BERT QA 機器人實戰 – 下篇




上篇稍微帶一下原理,下篇開始帶code

這邊所有用到的程式碼都會放在我的GitHub

https://github.com/p208p2002/taipei-QA-BERT

轉換成BERT輸入格式

首先輸入會被轉換成 WordPiece ids,而出來的預測結果也會是 WrodPiece ids,所以會需要處理文字與id的轉換,這邊分別為Q與A建立一個類別處理這個問題(實際上只會逆轉回去只會用到A)

makeDataset 這個函數是為了創建 PyTorch(需要tensor輸入) 與 DataLoader(接受TensorDataset物件) 對應的資料格式進行的必要轉換,由 DataLoader 幫我們進行批次切割、打亂資料等動作

# core.py
import torch
from torch.utils.data import TensorDataset

def makeDataset(input_ids, input_masks, input_segment_ids, answer_lables):
    all_input_ids = torch.tensor([input_id for input_id in input_ids], dtype=torch.long)
    all_input_masks = torch.tensor([input_mask for input_mask in input_masks], dtype=torch.long)
    all_input_segment_ids = torch.tensor([input_segment_id for input_segment_id in input_segment_ids], dtype=torch.long)
    all_answer_lables = torch.tensor([answer_lable for answer_lable in answer_lables], dtype=torch.long)
    
    full_dataset = TensorDataset(all_input_ids, all_input_masks, all_input_segment_ids, all_answer_lables)
    
    # 切分訓練與測試資料集
    train_size = int(0.8 * len(full_dataset))
    test_size = len(full_dataset) - train_size
    train_dataset, test_dataset = torch.utils.data.random_split(full_dataset, [train_size, test_size])
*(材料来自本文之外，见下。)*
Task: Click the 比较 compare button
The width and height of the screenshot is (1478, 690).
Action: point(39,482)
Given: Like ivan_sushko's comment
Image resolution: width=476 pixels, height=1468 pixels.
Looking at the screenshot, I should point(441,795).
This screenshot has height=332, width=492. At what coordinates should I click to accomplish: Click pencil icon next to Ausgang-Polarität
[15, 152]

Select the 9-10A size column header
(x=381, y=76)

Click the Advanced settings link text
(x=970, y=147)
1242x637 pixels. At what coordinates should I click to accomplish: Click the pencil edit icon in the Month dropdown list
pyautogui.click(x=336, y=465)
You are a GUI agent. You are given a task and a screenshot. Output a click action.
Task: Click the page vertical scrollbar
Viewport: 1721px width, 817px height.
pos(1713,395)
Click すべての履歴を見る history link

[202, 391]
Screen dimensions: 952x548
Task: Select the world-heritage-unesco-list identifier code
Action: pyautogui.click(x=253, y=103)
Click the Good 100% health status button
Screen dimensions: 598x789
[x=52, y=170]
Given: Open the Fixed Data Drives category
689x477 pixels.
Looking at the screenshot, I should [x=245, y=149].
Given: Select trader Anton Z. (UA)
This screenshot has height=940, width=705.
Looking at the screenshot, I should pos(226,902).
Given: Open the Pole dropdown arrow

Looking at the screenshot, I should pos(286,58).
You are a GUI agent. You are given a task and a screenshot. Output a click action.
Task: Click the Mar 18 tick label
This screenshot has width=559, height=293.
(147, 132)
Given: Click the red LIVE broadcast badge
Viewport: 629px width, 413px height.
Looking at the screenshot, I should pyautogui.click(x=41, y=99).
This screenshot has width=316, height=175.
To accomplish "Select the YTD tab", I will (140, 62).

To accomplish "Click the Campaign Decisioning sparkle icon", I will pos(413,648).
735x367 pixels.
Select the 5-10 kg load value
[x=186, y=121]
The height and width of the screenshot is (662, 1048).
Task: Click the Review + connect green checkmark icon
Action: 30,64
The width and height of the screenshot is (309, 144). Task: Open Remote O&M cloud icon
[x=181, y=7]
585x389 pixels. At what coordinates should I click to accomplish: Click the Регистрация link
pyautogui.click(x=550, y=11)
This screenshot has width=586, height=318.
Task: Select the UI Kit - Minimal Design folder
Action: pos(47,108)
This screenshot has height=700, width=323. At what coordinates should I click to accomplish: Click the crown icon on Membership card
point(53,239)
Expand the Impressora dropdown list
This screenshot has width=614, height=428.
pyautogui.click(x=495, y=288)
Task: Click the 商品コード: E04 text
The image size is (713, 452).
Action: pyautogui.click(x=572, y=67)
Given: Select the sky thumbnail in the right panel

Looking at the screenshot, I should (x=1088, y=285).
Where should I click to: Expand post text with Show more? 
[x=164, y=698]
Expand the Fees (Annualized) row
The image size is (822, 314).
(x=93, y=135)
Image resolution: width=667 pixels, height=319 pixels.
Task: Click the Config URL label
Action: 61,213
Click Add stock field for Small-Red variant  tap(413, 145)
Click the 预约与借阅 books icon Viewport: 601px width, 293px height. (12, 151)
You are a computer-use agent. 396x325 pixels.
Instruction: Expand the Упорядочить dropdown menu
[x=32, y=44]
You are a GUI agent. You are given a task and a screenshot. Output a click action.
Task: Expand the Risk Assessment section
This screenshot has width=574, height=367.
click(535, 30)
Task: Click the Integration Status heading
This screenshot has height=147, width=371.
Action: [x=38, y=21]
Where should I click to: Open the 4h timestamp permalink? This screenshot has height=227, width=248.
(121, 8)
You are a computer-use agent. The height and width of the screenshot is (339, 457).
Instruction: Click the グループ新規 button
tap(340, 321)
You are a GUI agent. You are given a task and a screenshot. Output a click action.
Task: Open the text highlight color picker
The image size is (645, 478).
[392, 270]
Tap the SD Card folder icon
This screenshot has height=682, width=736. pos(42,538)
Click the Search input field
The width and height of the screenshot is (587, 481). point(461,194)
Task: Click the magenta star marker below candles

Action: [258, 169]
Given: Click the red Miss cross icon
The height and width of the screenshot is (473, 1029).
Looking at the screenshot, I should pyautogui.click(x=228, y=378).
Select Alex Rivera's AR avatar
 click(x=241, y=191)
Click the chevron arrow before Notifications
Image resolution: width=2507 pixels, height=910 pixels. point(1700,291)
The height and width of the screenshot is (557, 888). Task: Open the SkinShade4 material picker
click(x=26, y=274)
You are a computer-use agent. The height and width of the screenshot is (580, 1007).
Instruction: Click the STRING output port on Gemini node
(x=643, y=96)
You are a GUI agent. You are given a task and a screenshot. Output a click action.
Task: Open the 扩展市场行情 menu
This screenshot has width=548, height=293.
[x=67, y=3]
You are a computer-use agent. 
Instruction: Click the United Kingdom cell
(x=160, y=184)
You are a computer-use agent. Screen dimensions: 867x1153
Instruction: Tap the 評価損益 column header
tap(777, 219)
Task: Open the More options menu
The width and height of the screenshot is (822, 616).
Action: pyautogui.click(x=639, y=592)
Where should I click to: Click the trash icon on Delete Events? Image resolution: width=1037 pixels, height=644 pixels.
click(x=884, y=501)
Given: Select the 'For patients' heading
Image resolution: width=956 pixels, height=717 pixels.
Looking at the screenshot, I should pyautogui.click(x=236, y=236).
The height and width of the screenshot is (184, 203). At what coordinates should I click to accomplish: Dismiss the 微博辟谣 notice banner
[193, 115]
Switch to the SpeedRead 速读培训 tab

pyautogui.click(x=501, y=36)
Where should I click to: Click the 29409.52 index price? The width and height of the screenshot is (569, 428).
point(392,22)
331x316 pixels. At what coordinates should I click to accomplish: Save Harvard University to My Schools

    return train_dataset,test_dataset
    

class AnsDic(object):
    def __init__(self, answers):
        self.answers = answers #全部答案(含重複)
        self.answers_norepeat = sorted(list(set(answers))) # 不重複
        self.answers_types = len(self.answers_norepeat) # 總共多少類
        self.ans_list = [] # 用於查找id或是text的list
        self._make_dic() # 製作字典
    
    def _make_dic(self):
        for index_a,a in enumerate(self.answers_norepeat):
            if a != None:
                self.ans_list.append((index_a,a))

    def to_id(self,text):
        for ans_id,ans_text in self.ans_list:
            if text == ans_text:
                return ans_id

    def to_text(self,id):
        for ans_id,ans_text in self.ans_list:
            if id == ans_id:
                return ans_text

    @property
    def types(self):
        return self.answers_types
    
    @property
    def data(self):
        return self.answers

    def __len__(self):
        return len(self.answers)

class QuestionDic(AnsDic):
    def __init__(self,questions):
        super().__init__(answers = questions)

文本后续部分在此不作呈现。